Programmed Cell Death Genes Are Linked to Elevated Creatine Kinase Levels in Unhealthy Male Nonagenarians

Abstract

Declining health in the oldest-old takes an energy toll for the simple maintenance of body functions. The underlying mechanisms, however, differ in males and females. In females, the declines are explained by loss of muscle mass; but this is not the case in males, in whom they are associated with increased levels of circulating creatine kinase. This relationship raises the possibility that muscle damage rather than muscle loss is the cause of the increased energy demands of unhealthy aging in males. We have now examined factors that contribute to the increase in creatine kinase. Much of it (60%) can be explained by a history of cardiac problems and lower kidney function, while being mitigated by moderate physical activity, reinforcing the notion that tissue damage is a likely source.
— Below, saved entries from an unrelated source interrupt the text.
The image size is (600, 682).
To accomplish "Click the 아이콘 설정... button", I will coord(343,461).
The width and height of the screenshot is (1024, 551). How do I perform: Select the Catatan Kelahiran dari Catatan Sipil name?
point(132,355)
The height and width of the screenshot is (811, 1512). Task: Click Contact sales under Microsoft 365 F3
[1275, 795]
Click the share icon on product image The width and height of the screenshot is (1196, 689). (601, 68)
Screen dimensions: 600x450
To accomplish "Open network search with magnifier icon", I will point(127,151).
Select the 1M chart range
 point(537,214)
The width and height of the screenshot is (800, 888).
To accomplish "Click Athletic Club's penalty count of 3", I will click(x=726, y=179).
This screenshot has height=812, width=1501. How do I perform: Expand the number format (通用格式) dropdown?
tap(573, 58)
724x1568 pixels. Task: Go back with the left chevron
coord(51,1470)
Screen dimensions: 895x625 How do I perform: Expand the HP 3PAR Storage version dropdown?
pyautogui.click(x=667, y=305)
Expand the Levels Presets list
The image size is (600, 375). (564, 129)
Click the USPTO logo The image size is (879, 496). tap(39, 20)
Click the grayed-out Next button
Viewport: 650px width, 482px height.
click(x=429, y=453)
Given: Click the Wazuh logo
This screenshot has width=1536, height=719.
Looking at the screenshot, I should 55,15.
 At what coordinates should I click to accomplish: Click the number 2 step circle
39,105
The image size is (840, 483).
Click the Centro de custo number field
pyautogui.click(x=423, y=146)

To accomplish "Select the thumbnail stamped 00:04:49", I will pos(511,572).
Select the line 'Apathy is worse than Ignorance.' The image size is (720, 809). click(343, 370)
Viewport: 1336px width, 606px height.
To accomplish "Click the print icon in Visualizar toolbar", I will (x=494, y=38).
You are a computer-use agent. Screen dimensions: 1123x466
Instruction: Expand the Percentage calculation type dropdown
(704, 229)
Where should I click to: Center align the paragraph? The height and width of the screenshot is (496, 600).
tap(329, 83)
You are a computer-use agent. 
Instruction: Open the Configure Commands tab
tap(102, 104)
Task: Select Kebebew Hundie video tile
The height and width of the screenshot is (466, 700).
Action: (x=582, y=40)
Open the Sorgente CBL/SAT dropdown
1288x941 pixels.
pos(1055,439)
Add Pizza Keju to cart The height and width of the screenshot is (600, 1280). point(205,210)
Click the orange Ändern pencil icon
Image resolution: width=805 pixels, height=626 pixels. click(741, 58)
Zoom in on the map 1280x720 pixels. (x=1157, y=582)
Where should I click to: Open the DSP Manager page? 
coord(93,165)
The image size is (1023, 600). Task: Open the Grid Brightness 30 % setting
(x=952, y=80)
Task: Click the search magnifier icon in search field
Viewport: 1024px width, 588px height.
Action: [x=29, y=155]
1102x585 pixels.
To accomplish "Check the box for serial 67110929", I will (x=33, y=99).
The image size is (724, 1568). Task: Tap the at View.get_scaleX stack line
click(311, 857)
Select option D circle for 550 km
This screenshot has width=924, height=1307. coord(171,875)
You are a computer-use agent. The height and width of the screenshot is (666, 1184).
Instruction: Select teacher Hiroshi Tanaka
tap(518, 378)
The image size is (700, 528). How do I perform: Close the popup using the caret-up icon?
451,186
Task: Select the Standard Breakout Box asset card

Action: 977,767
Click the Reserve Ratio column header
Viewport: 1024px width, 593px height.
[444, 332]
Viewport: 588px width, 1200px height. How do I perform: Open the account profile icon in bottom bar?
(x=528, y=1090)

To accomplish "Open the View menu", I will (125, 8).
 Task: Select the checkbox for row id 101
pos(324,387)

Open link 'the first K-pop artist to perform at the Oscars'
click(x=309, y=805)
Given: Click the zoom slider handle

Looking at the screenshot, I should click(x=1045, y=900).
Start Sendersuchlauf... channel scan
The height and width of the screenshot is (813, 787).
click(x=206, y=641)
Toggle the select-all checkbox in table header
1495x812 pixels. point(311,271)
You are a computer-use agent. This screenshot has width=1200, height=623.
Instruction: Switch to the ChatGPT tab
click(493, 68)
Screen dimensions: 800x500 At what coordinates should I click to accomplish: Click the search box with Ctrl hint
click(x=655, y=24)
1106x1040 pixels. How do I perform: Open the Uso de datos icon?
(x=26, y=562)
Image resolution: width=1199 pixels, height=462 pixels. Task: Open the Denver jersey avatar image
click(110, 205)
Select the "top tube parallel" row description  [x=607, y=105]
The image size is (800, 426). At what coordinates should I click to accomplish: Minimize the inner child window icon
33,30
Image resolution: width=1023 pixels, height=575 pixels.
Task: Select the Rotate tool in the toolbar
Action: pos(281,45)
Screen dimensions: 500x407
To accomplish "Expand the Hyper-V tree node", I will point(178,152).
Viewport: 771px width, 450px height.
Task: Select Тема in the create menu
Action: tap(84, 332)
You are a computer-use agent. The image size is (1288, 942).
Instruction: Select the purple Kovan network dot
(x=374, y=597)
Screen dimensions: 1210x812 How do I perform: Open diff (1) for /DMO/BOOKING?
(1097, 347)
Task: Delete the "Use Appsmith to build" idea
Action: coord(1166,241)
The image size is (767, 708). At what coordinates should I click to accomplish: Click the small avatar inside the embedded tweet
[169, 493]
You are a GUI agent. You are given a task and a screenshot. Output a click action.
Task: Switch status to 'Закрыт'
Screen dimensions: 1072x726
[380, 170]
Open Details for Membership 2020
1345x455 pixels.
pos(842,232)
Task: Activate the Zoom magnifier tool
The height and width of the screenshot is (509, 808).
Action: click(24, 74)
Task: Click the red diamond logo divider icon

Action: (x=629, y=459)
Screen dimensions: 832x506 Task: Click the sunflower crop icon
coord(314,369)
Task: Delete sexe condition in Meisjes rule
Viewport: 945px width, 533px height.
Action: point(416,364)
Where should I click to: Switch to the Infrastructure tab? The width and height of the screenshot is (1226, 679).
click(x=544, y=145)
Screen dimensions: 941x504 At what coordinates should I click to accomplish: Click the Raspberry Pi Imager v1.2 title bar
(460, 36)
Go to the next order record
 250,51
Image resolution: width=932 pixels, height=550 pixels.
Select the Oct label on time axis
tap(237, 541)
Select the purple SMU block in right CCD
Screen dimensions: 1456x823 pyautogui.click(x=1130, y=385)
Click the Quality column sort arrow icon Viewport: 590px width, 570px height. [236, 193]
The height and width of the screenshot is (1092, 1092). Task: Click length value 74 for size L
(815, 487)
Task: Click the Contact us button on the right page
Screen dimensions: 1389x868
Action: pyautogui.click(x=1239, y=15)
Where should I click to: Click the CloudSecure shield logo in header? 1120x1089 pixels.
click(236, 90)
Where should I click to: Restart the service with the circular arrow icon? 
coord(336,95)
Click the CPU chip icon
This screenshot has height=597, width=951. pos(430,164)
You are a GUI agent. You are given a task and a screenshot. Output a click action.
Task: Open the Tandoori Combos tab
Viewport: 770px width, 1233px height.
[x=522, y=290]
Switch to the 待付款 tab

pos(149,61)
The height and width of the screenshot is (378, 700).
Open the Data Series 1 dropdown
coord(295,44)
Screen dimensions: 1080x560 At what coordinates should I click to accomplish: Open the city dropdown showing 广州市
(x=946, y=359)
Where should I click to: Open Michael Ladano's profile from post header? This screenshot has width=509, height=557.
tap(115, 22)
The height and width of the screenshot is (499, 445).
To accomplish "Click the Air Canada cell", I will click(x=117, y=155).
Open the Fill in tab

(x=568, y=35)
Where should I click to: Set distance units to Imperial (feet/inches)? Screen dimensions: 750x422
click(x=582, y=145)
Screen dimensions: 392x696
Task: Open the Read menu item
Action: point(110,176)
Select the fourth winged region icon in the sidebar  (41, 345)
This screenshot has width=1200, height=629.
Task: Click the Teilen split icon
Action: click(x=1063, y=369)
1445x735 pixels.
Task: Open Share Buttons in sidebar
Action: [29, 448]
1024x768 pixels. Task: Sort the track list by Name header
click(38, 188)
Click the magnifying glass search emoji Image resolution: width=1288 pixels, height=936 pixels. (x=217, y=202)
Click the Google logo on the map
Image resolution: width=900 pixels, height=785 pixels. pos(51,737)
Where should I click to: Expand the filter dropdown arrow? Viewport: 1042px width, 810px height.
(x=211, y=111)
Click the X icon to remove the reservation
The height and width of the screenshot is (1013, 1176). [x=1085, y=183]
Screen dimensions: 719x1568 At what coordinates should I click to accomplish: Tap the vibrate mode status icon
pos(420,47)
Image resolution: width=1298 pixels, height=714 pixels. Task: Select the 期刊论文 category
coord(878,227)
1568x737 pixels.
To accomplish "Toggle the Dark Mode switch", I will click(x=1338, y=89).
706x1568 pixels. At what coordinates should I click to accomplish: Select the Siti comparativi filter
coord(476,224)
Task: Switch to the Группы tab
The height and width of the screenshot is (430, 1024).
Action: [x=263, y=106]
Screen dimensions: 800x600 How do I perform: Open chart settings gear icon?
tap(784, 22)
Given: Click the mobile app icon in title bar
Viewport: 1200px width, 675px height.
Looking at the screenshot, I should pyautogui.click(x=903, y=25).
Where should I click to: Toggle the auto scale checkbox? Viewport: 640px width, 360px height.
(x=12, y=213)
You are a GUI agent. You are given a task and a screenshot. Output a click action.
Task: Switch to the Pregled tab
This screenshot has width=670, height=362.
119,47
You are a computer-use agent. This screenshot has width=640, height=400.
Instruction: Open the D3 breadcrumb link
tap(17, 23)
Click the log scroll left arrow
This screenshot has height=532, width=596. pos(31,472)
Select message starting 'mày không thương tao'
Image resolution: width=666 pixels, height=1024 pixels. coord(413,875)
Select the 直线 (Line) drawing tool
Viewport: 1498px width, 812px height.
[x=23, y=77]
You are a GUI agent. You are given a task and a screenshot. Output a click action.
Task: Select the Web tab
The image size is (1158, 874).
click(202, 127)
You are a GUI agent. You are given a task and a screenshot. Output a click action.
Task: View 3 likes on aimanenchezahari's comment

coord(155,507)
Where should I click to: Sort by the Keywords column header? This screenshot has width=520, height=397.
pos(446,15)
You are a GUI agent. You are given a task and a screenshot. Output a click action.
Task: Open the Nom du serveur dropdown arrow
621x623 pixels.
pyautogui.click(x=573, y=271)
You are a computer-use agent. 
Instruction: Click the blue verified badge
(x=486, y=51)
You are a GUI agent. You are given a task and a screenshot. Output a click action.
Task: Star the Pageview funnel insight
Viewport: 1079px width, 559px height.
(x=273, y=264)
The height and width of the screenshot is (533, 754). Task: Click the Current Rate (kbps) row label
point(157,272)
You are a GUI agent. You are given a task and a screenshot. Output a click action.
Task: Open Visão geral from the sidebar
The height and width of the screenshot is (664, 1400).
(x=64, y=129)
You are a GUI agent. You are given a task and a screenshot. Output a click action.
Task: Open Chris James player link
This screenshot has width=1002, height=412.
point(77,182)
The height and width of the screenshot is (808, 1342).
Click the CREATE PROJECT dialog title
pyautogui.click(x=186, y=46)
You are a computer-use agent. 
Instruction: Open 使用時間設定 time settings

In a search for genetic risk factors associated with elevated creatine kinase, the Ku70 gene XRCC6 and the ceramide synthase gene LASS1 were investigated because of their roles in telomere length and longevity and healthy aging, respectively. Single nucleotide polymorphisms in these two genes were independently associated with creatine kinase levels. The XRCC6 variant was epistatic to one of the LASS1 variants but not to the other. These gene variants have potential regulatory activity. Ku70 is an inhibitor of the proapoptotic Bax, while the product of Lass1, ceramide, operates in both caspase-dependent and -independent pathways of programmed cell death, providing a potential cellular mechanism for the effects of these genes on tissue damage and circulating creatine kinase.